On the construction of Riemannian three-spaces with smooth inverse mean curvature foliation

TL;DR

This paper demonstrates how to construct smooth Riemannian three-spaces with inverse mean curvature foliations on two-spheres, deriving expressions to quantify Geroch mass and establishing conditions for positive mass and Penrose inequalities without scalar curvature constraints.

Contribution

It introduces a method to assemble Riemannian three-spaces with inverse mean curvature foliations using smooth lapse and shift functions, without requiring non-negative scalar curvature.

Findings

Constructed Riemannian three-spaces with smooth inverse mean curvature foliation.

Derived an integrodifferential expression for Geroch mass based on area and lapse.
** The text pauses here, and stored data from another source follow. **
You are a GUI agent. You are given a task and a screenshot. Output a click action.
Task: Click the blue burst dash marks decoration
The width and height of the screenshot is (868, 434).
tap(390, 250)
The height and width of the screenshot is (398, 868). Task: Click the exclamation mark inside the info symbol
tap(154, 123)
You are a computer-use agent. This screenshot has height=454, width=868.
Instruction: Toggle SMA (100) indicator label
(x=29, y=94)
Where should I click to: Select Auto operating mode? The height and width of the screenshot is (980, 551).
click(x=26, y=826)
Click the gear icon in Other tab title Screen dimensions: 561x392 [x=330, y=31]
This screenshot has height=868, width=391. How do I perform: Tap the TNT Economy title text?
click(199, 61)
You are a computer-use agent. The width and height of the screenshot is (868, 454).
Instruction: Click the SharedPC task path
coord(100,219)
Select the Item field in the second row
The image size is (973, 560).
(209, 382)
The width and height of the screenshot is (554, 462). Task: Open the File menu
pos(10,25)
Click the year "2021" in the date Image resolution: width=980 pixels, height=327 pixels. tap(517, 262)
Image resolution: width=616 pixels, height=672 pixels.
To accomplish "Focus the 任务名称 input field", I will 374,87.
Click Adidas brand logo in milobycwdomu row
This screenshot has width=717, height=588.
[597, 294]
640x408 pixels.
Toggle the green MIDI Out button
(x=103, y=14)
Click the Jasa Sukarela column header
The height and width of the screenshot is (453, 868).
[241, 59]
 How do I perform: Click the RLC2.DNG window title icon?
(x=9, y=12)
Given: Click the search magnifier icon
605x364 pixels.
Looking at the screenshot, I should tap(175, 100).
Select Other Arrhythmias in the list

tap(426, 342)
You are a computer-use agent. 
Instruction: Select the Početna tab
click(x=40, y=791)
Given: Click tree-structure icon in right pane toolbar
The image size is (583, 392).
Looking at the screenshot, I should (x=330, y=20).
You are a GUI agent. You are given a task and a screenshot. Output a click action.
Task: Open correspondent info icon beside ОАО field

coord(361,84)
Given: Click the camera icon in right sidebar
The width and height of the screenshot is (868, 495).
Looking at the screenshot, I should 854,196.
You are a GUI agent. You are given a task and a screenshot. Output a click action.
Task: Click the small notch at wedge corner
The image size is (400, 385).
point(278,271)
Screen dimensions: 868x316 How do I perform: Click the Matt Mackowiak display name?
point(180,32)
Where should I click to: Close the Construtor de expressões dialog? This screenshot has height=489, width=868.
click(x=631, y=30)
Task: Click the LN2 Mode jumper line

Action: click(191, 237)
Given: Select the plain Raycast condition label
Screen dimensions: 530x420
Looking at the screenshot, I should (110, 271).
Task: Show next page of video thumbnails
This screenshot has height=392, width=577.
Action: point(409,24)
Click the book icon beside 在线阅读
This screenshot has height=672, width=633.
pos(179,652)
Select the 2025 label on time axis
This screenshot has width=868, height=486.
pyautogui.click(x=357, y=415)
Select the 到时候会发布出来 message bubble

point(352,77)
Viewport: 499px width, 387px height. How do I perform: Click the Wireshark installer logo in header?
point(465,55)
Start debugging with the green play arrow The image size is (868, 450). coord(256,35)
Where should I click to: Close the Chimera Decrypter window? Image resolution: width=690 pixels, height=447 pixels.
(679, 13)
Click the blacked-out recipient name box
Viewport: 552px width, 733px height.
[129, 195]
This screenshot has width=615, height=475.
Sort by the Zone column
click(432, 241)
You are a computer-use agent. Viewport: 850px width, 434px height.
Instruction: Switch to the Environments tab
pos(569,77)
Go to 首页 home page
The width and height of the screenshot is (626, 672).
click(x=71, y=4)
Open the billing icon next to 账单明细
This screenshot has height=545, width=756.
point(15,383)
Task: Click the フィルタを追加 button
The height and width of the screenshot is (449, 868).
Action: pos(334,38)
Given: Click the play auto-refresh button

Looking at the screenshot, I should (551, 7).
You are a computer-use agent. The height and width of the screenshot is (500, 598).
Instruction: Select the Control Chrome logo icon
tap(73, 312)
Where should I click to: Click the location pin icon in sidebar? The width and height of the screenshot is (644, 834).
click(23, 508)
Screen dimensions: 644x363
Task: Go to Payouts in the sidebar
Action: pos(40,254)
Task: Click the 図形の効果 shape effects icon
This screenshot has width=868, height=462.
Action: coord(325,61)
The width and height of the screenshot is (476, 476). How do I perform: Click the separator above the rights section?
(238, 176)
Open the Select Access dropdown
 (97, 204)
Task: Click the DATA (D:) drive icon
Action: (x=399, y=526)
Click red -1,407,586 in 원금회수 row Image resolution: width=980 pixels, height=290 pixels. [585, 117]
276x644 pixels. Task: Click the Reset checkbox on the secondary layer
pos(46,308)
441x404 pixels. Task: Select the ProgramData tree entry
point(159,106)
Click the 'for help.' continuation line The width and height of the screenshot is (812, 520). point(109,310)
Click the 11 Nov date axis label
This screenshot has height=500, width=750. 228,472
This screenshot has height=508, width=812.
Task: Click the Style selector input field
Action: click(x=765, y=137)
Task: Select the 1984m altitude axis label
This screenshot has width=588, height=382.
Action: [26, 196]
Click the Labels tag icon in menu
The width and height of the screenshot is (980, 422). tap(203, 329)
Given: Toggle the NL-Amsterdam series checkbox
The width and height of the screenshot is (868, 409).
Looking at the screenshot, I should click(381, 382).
Established conditions for positive mass and Penrose inequality without scalar curvature assumptions.

Abstract

Consider a one-parameter family of smooth Riemannian metrics on a two-sphere, $\mathscr{S}$. By choosing a one-parameter family of smooth lapse and shift, these Riemannian two-spheres can always be assembled into smooth Riemannian three-space, with metric $h_{ij}$ on a three-manifold $\Sigma$ foliated by a one-parameter family of two-spheres $\mathscr{S}_\rho$. It is shown first that we can always choose the shift such that the $\mathscr{S}_\rho$ surfaces form a smooth inverse mean curvature foliation of $\Sigma$. An integrodifferential expression, referring only to the area of the level sets and the lapse function, is also derived that can be used to quantify the Geroch mass. If the constructed Riemannian three-space happens to be asymptotically flat and the $\rho$-integral of the integrodifferential expression is non-negative, then not only the positive mass theorem but, if one of the $\mathscr{S}_{\rho}$ level sets is a minimal surface, the Penrose inequality also holds. Notably, neither of the above results requires the scalar curvature of the constructed three-metric to be non-negative.